Les libéraux-radicaux romands regroupés derrière Claude Ruey sont repartis avec des sentiments mi-figue mi-raisin de l’assemblée de leur parti, samedi à Zurich. Le document stratégique adopté par les quelque 300 délégués présents prévoit de durcir la politique migratoire, mais il met davantage l’accent sur les aspects positifs de la libre circulation des personnes et sur les besoins de la formation en Suisse que ne l’avait imaginé son principal auteur, le conseiller national Philipp Müller.

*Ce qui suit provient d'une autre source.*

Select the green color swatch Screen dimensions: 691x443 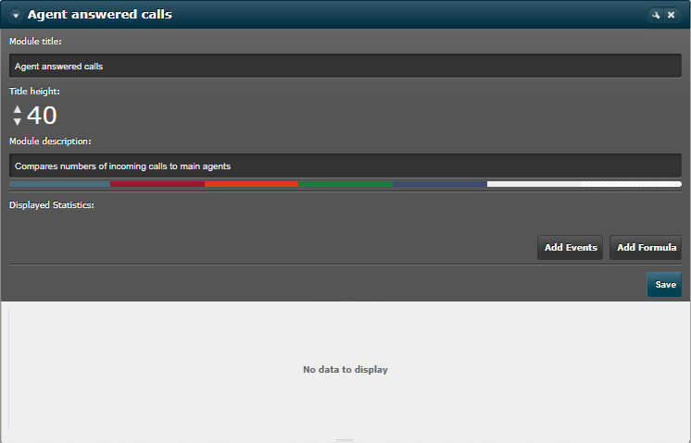346,184

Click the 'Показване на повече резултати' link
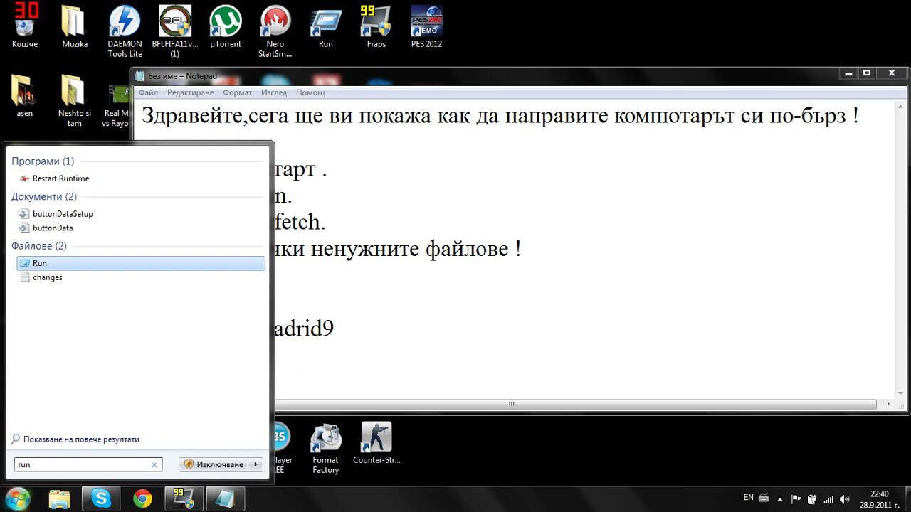(81, 439)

La démarche protestataire de Claude Ruey n’aura ainsi pas été complètement inutile. C’est vendredi, dans le cadre de la conférence des présidents des sections cantonales, que s’est produit le déclic. Le document préparé par Philipp Müller s’ouvrait sur la lutte contre les abus et la limitation de l’immigration en provenance d’Etats extérieurs à l’Union européenne. Les présidents des sections cantonales ont chamboulé l’ordre des priorités. Le premier chapitre du texte approuvé vendredi et samedi souligne les bienfaits de la libre circulation des personnes. «L’immigration de l’UE assure notre prospérité », dit-il. Deuxième changement majeur décidé par les représentants des sections cantonales: un chapitre spécial est consacré à la politique d’asile, alors que l’avant-projet mélangeait cette thématique à celle de la migration au sens large. « C’est une décision importante. Il est en effet nécessaire de distinguer ces deux problématiques », commentait Claude Ruey au terme de l’assemblée.

Nouvelles mesures

Les Romands ont obtenu quelques autres ajouts qu’ils jugeaient significatifs. A l’initiative de la section neuchâteloise, de nouvelles revendications ont été ajoutées au document stratégique du parti. Elles demandent des mesures contre les mariages blancs ou forcés et contre l’excision, un engagement du PLR contre le racisme et la xénophobie ou encore la prise en compte de la situation particulièrement difficile des régions frontalières.

La décision d’ouvrir le document stratégique sur l’utilité de l’immigration en provenance de l’UE et la séparation des chapitres consacrés à la migration et à l’asile ont convaincu Claude Ruey de renoncer à demander le renvoi du projet, car ces décisions en modifient quelque peu sa tonalité. Mais sa victoire s’arrête là.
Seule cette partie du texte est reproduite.